* WHAT NEEDS TO BE DONE
Repeat the listing exactly. Any picture in it should be left out of the copy.

* DATA SECTION
*** Begin section ***

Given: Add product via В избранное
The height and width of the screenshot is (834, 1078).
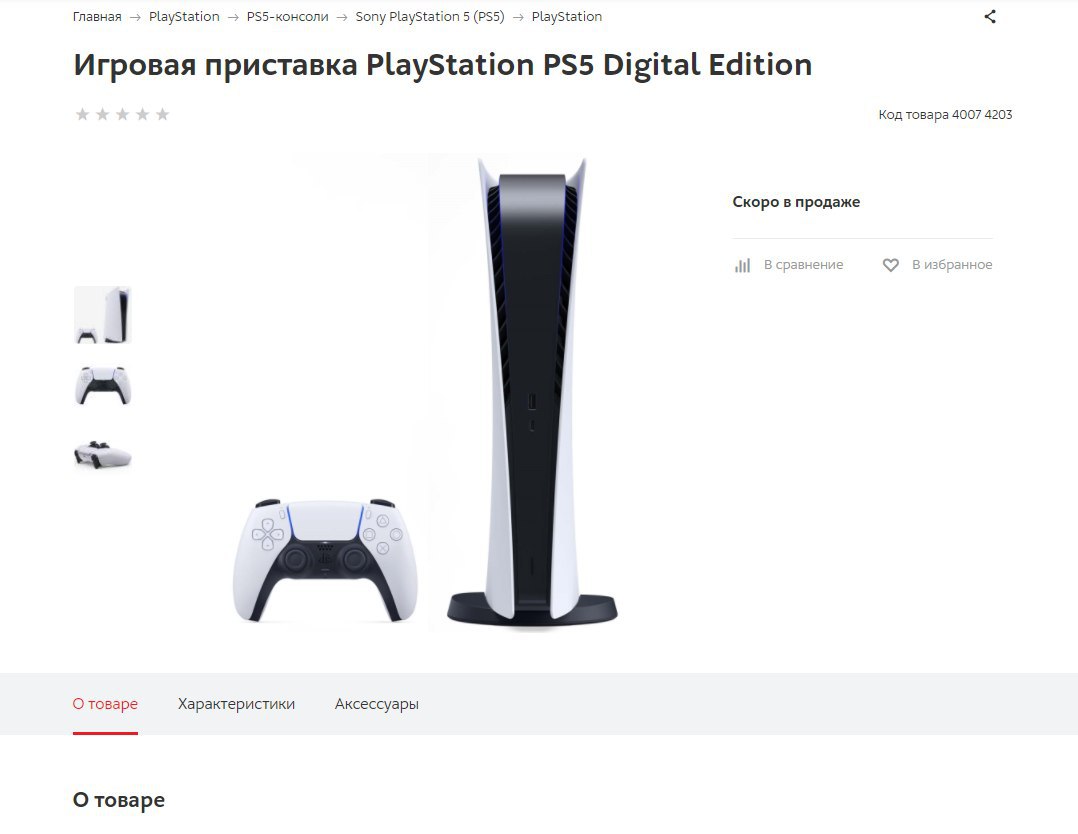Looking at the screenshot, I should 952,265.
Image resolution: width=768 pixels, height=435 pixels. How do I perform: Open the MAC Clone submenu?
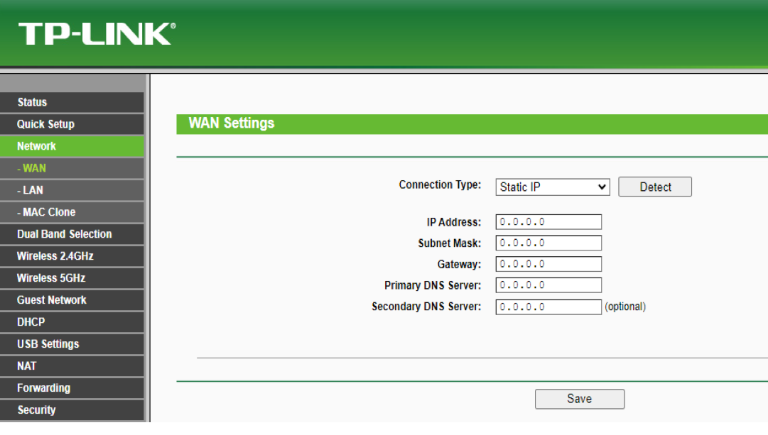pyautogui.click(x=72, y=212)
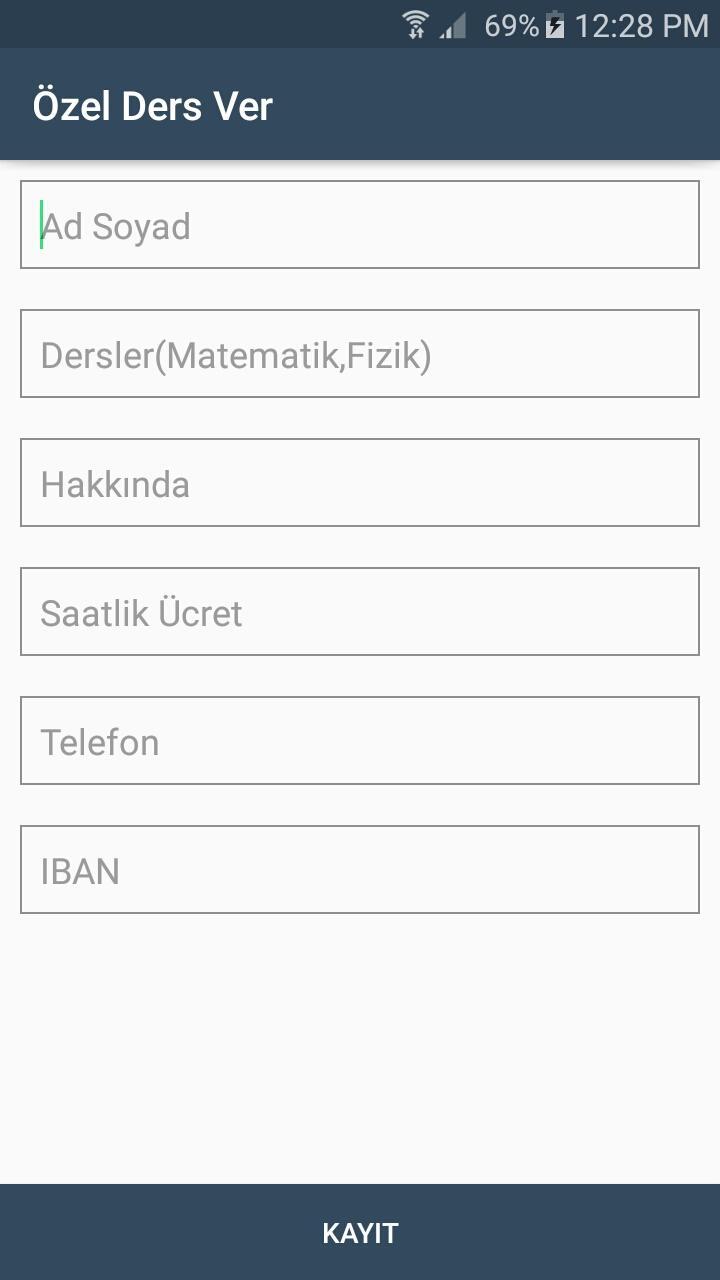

*** End section ***

* ANSWER SECTION
Given: Add product via В избранное
The height and width of the screenshot is (834, 1078).
Looking at the screenshot, I should 952,265.
Image resolution: width=768 pixels, height=435 pixels. How do I perform: Open the MAC Clone submenu?
pyautogui.click(x=72, y=212)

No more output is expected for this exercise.